“One In A Million” Treatment
The studies have led the network news, stating the fact that one in 150 children are diagnosed with autism. This is a startling fact taken at it’s face, and as a parent, shortly after counting fingers and toes, you quickly turn your concerns to less visible worries about your newly born child. With Asperger’s syndrome, it takes a while before you can notice. The milestones are reached. Height and weight are average. She starts to walk and talk on time. Then one day you notice that your child is running in circles for hours, clockwise only, on end. You get out the video camera, because it’s darn near the cutest thing you’ve ever seen. A few days later, your friends notice the running in circles, they think it’s cute too. Oddly enough, the direction of her running is always clockwise in pattern. A joke is made about “What would happen if we took her to South America? Would she turn around and run counterclockwise?”. She never feels pain when she bumps into walls. She’s a kid, and that’s just what kids do, you think to yourself. As her speech develops, you notice that she refers to herself only in third person, you might even make up a name for it, “Bob-Dole-itis”. Only when she starts preschool do you start to question some of these things.
For my wife and I, our first parent teacher conference with Lucy’s teachers caught us unaware. Her teacher told us she never played with the other kids. She never looked her in the eye. All of her language was quotes from television shows she had seen, or from conversations months’ prior. She suggested “early intervention”, and speech classes. In other words, her teachers did everything they could legally, except specifically tell us the exact words that they thought Lucy had autism - words that under the current law, teachers are not allowed to utter - the reasons for which we plan to explore. Had it not been for Jen’s mother, Doris, a retired special needs teacher and administrator, who was able to translate exactly what Lucy’s teachers were saying, we might not have understood - although we did have our own suspicions.

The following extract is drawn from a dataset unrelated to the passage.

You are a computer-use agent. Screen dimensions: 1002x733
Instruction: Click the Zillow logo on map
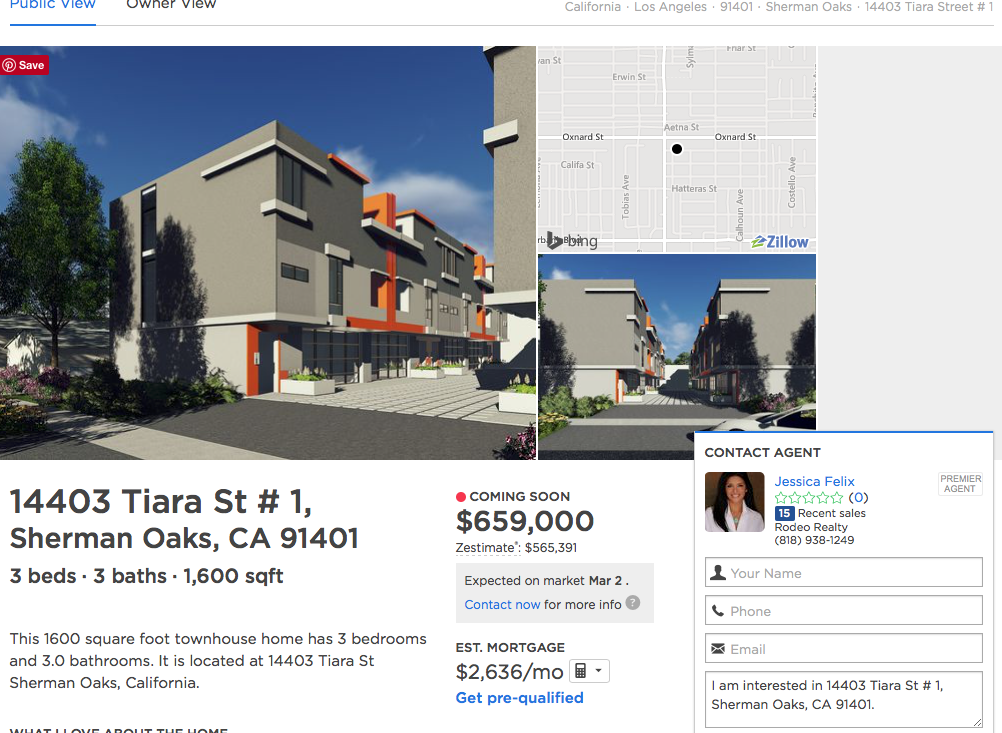(x=780, y=242)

That said, even with the years of close work with special needs children under her belt, Doris did not believe there was anything to Lucy possibly being autistic - Lucy is an empathetic child, and the baseline child on the autism spectrum supposedly has no empathy. Lucy was not autistic; she said, no way - no how. These words did not offer much in the way of comfort, as the more we learned abut autism, the more signs we noticed Lucy had.
Lucy’s pediatrician confirmed Doris’ position, he did not feel Lucy was autistic - she was too
happy, too giving; however out of diligence he suggested we take Lucy to a pediatric neurologist for a second opinion. The appointment we made was for early 2007, as the pediatric neurologist was booked two months out. We put our fears in the back of head, and as I imagine many parents would do if put in the similar situation, tried to forget about our concerns - operated as though our pediatrician’s diagnosis was the correct one, even though self-admittedly he didn’t have much in the way of expertise in autism - as I have recently found out, it’s not something they teach in medical school.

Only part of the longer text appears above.